Task to complete: Could the lines from the one with "Task: Add a new playlist with plus icon" through the end of the listing be restated exactly, with nothing else included?

::::

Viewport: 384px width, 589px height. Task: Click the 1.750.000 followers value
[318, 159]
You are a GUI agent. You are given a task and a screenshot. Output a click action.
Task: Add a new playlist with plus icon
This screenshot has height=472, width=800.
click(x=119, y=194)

::::

Solution for this task:
Task: Add a new playlist with plus icon
This screenshot has height=472, width=800.
click(x=119, y=194)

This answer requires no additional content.